The country’s 160 million people produce about 80,000 metric tons of fecal waste every day and almost none of that goes into a formal waste collection system with treatment at the end of it. Instead it is often emptied into rivers, causing serious pollution, and endangering health of river users and those who use river water to irrigate food crops.
The VESV project aims to find out whether this so-called “waste” from single pits can be treated, made safe, and put to productive use. More than that, we think there might be business opportunities in it for producers of compost.

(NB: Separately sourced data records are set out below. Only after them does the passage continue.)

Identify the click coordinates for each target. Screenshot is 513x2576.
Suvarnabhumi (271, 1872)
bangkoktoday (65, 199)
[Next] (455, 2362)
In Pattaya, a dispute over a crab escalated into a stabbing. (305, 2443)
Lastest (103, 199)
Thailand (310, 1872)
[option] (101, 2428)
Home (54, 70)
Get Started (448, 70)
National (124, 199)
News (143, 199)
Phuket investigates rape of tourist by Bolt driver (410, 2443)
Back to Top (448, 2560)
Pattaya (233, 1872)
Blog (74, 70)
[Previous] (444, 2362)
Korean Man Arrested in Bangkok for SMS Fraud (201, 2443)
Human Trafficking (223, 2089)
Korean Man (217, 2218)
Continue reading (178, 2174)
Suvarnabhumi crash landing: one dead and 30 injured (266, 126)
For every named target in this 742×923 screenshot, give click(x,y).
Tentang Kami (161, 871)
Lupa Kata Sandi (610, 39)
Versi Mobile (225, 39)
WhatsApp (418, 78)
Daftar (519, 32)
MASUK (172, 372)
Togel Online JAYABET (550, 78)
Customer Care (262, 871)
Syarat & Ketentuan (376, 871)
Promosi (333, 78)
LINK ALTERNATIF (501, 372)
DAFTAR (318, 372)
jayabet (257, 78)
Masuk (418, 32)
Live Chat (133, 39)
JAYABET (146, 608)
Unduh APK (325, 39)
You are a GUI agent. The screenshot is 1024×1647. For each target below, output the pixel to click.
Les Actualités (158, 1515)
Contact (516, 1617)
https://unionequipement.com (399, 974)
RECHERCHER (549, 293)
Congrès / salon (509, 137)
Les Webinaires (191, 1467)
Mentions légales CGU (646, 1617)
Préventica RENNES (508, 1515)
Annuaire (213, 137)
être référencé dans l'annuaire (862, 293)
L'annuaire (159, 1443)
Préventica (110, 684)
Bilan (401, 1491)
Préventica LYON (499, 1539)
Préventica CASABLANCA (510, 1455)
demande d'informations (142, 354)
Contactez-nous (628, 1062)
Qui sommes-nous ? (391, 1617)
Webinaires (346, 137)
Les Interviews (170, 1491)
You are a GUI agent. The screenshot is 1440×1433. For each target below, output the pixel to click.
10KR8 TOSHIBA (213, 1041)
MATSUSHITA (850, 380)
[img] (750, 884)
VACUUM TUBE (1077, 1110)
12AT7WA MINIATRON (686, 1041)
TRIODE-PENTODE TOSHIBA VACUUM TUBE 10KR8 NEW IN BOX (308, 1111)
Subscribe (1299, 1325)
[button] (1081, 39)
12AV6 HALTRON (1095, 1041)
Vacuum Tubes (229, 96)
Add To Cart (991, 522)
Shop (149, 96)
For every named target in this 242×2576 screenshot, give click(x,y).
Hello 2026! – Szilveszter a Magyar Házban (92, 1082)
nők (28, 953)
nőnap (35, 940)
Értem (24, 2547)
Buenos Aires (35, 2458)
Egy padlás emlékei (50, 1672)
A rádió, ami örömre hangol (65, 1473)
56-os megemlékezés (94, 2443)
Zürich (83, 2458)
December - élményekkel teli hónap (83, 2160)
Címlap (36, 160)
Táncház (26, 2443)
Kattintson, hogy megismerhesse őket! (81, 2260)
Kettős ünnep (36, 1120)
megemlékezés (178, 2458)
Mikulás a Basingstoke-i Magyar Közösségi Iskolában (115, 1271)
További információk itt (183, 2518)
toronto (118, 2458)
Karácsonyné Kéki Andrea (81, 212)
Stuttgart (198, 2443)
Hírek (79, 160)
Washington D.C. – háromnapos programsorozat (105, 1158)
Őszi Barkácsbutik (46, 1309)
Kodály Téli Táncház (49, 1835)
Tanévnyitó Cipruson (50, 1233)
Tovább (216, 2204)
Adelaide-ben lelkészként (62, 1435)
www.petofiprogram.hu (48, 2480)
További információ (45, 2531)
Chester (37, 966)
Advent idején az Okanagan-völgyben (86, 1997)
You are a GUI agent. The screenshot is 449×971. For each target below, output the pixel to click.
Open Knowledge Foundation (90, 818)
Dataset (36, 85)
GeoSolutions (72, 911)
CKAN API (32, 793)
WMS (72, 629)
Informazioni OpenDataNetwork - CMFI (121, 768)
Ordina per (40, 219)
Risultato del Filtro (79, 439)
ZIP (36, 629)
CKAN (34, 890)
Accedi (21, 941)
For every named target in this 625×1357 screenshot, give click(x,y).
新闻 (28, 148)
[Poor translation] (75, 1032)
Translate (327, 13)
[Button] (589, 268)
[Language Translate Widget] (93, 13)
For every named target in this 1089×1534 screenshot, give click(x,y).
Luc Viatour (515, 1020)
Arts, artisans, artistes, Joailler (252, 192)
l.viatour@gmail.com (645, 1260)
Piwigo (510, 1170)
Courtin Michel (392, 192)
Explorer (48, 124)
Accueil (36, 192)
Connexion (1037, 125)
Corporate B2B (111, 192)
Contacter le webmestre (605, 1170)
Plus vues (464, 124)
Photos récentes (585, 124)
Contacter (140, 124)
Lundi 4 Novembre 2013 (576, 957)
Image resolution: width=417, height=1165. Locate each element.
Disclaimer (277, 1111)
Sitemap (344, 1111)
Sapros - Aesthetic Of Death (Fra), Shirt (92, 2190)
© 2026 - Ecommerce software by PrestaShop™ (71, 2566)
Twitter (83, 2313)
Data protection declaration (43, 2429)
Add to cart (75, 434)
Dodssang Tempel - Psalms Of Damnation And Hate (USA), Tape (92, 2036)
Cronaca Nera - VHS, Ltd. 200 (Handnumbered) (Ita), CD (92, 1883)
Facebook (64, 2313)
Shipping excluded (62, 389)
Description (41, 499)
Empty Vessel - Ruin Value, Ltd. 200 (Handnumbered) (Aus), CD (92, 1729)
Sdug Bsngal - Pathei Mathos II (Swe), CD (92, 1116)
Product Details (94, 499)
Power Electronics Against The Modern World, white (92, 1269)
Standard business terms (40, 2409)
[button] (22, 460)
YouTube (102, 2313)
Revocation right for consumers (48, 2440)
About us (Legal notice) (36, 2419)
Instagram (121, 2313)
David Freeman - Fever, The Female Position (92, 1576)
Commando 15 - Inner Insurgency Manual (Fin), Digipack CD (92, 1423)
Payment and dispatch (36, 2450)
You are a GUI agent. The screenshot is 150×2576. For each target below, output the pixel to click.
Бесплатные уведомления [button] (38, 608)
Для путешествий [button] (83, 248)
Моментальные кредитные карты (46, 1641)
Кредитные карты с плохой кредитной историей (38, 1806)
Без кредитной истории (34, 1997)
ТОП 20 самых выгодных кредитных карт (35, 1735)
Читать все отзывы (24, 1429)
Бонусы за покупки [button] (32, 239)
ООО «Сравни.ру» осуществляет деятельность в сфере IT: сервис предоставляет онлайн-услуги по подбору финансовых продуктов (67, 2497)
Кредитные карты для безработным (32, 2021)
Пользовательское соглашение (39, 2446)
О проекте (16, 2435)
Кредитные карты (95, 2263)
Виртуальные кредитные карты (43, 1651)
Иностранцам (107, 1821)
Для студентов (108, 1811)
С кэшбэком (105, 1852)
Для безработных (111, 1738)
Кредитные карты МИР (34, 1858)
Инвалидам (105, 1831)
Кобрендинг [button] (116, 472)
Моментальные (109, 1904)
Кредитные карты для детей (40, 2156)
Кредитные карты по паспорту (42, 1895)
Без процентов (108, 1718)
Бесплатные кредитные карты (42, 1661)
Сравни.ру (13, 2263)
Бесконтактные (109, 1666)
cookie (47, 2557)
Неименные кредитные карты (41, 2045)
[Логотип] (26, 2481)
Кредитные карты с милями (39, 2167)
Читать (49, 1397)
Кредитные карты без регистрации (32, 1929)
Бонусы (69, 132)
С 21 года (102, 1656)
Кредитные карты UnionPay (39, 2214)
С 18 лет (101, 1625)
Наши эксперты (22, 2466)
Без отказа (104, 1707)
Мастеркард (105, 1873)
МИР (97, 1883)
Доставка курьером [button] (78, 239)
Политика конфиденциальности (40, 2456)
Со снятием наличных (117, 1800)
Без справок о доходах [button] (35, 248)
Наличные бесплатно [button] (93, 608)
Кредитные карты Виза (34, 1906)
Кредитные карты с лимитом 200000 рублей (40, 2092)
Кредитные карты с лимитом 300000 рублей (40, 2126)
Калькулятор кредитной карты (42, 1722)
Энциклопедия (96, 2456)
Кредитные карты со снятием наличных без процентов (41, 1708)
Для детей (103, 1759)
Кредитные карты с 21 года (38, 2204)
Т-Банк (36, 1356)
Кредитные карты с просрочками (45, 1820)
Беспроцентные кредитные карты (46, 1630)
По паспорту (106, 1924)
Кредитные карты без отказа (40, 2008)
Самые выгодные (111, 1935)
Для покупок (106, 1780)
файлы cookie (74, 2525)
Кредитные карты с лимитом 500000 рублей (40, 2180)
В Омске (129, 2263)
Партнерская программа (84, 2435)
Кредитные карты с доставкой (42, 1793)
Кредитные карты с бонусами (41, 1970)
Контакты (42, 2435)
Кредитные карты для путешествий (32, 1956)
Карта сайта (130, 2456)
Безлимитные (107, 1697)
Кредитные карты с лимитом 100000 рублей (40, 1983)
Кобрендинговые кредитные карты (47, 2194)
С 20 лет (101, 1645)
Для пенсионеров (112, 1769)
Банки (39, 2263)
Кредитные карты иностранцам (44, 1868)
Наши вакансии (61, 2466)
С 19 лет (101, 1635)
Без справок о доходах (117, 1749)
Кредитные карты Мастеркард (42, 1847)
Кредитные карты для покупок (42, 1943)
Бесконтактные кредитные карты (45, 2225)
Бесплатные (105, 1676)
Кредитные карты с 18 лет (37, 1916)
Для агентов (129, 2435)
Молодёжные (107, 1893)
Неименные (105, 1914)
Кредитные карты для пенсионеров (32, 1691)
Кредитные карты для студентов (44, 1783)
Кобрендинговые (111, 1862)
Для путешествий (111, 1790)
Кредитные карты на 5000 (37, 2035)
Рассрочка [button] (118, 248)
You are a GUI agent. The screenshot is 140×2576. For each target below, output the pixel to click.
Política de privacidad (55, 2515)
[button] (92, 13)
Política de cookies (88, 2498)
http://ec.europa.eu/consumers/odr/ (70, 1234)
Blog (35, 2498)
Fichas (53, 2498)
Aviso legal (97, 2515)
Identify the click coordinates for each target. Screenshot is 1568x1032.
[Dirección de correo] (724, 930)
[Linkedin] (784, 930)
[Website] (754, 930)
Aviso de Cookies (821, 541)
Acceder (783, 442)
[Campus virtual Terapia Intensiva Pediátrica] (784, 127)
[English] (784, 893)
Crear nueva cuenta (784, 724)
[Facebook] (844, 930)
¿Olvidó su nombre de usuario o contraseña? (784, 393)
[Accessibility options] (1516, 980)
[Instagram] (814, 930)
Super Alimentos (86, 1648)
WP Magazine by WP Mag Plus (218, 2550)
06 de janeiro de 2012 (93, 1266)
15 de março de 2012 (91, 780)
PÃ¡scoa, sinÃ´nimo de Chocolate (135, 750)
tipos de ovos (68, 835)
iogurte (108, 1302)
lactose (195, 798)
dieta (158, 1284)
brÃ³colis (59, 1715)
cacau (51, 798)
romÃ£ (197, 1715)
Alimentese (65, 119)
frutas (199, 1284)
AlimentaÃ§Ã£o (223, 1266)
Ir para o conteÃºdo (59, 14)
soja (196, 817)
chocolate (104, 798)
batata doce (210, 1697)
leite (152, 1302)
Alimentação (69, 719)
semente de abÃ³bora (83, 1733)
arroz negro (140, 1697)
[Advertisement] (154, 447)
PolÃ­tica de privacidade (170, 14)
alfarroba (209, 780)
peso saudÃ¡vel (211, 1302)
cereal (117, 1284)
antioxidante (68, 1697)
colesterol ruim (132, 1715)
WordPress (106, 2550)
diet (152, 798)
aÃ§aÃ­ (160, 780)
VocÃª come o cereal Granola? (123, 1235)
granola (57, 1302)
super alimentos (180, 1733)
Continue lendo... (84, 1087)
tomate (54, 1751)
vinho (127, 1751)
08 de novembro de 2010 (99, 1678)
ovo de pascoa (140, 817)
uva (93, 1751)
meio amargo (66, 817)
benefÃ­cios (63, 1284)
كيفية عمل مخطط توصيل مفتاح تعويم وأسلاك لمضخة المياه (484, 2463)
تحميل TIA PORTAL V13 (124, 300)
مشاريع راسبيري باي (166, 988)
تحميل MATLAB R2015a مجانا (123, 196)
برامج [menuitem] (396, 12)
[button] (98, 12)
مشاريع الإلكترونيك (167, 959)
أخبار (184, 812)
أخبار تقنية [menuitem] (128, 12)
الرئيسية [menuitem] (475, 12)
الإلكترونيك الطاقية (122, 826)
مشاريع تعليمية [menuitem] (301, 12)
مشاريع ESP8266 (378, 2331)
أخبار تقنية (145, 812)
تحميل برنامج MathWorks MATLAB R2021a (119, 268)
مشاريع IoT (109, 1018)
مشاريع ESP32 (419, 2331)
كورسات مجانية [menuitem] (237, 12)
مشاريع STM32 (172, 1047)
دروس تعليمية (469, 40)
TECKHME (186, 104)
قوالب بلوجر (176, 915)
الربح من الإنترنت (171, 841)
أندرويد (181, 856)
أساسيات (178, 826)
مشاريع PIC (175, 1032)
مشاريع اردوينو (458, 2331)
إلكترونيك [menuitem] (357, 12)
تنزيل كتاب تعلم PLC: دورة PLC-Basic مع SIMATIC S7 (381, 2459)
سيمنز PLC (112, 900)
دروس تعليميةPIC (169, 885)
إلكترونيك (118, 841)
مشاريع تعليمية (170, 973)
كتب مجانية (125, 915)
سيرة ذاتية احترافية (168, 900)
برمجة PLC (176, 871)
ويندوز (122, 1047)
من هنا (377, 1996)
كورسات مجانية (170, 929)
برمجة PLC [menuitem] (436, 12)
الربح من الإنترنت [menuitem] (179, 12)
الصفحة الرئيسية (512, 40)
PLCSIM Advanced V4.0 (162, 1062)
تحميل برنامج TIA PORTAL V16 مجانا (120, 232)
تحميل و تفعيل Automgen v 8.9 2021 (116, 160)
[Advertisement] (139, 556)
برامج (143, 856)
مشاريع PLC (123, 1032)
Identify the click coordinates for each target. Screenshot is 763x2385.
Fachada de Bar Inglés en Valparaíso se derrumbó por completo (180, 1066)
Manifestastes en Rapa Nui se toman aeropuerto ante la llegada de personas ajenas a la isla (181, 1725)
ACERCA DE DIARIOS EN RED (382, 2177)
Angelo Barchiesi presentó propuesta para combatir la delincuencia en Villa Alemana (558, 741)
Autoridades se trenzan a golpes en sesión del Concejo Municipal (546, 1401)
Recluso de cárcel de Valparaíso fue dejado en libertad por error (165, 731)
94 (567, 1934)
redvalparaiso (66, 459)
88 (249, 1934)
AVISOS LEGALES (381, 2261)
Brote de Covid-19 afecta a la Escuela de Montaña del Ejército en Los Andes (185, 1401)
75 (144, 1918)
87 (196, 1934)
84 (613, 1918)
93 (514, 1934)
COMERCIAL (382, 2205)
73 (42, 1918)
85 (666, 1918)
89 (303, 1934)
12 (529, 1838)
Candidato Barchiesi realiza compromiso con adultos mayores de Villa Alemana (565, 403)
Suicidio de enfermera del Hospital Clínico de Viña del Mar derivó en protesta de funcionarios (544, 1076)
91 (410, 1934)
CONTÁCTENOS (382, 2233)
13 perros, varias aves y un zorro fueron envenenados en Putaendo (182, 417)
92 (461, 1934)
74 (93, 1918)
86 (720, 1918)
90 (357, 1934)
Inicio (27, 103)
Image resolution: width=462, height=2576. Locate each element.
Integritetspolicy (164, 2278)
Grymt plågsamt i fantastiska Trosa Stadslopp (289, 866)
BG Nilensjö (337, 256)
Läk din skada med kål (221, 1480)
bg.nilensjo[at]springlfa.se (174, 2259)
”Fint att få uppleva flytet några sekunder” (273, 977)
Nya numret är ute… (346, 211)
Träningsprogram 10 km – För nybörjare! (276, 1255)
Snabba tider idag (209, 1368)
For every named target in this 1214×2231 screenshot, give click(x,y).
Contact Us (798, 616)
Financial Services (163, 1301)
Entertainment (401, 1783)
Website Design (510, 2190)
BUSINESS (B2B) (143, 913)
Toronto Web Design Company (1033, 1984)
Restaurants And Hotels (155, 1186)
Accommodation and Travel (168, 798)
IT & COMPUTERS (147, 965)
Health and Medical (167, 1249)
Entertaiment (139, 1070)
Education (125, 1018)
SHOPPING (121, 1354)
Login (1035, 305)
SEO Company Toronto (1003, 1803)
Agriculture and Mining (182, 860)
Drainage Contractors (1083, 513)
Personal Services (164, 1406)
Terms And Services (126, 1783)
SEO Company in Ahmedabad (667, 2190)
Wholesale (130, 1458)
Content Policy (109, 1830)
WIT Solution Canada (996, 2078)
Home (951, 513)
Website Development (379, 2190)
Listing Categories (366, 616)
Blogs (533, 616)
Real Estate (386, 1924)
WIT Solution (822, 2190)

The research is organised into six overlapping work packages which look at both the technical viability of emptying, transporting and processing pit wastes for reuse, and the market for services and products within this production chain. Members of the multi-disciplinary research team are:
- using formative market research and financial analysis to describe demand from households to have their pits safely managed and from potential users (farmers, industries and the public sector) for products derived from fecal sludge;
- trialing and testing the safety of pit emptying technologies; and
- running a large-scale multi-line pilot of various sludge drying, co-composting and packaging options for fecal-sludge-derived compost. The business models and proto-products are expected to be ready by the fourth quarter of 2014.